Ma perduto non vuol dire distrutto e con qualche perdita e un
nuovo assetto, anche Astrofilo si può fare Astolfo, guelfo solo per la sua bella.
- Todesliebe, meine liebe: salite le scale di un palazzo
sinfonico, solo un’orchestra e i
suoi canti, solo il tempo e la dinamica si conservano in questo castello di
Atlante, cercando nuovi versi in
nuove stanze. “Di morte amore, mio amore/di sorte cara, mia cara”, verga e compone e intona
il loro autore.
- Tra tiepide termopili: già da un po’ una guerra è in atto, per chi non l’avesse
capito. Già da un po’ Greci e Persiani si scontrano e sfiancano in cerca di calore. E se il calore, quello vero, senza macchia e senza paura,
venisse dal fuori pieno e ampio di una caverna
accesa a giorno tutti i giorni?
- Mimarsi un po' è un po' svanire: c’è un soffitto di cristallo, adesso, che osserva il giocatore. E più lo osserva, più somiglia alla faglia sconnessa e anaerobica del sorriso di
sua moglie, semmai ne avesse una. E lei, dall’altro lato, da parte sua, non può
non somigliare al marito. Semmai ne
avesse uno.
- La casa delle cose di carne: si ha a volte come l’impressione che questo tratturo
di noi bestiame ci inganni
e prenda in giro, come una corsa
gratis che nessuno
ci ha detto di non pagare.
Siamo ora Adamo, ora Nimrod, ora Bonnie e Clyde. Ma per capire dovremo toccare e per toccare dovremo sanguinare.
- Truce nei miei occhi: si mettono un attimo in posa,
lui e lei, sulle tavole incerte di questo tavolo,
a citare e recitare l’illustre poeta e l’angelo
protettore, a citarsi
e recitarsi addosso le chiare lacune di un fragile
copione. Fino a cambiare le luci in duci, il sole in gole, lo splendente
in serpente.
- Piange Pangea (se si punge): tra antichi e nuovi testamenti,
testati tra croci e piramidi, tra sabbie e ruggini, tra passaggi e pestaggi, anche la terra ci tiene a ricordare i ruoli che volente o nolente ricopre e ha ricoperto, in questo
bailamme di feste consacrate alle terre sante dei terremoti.
- Oltre altre alcatraz: l’amore per questo mondo, l’ardore per questo immondo
palco che gira e che arrota,
che arrota e che gira, suona sì come palla e catena, come tortura cinese che conta i secondi delle ore
d’aria.
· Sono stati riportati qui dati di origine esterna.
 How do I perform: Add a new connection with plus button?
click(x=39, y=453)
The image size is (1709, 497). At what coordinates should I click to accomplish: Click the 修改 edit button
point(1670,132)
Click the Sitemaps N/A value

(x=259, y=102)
Ma tu, giocatore, non far mai mancare un fiore giallo come medaglia al tuo valor mentale.
- Confesso che ho emulato: non si può scomodare Originalità, perché non esiste Origine in questo gioco di andirivieni rivolto a tutti e che noi tutti subiamo. Possiamo però e perciò, montare e decostruire, costruire e smontare quel che abbiamo al nostro attivo. Una dissennata, scherzata rinnovata umanità.
Dunque …
le
caselle sono chiarite, le regole stabilite. I tempi e le strategie si faranno
di mossa in mossa. E non ci
sono numi che siano tutelari di questa
o quella parte.
Lei ha scelto il fungo, lui la candela. Un colpo
di polso e alea iacta est!
Sediamoci a guardare, alziamoci
a giocare in quest’opera incredibile che è di uno e che è di tanti, che ha una e mille prospettive, in questo mega-mini
Mònopolistèrio. Rimontiamo baracca
e burattini: la partita sta per cominciare …
È una
storia non nuova, quella che abbiamo qui sopra illustrato.
È una storia non
nuova, che sa di uova e di gloria, di gusci e di ossa.
È una storia non nuova,
ma è nostra, lo sapete,
quindi siamo costretti a raccontarla.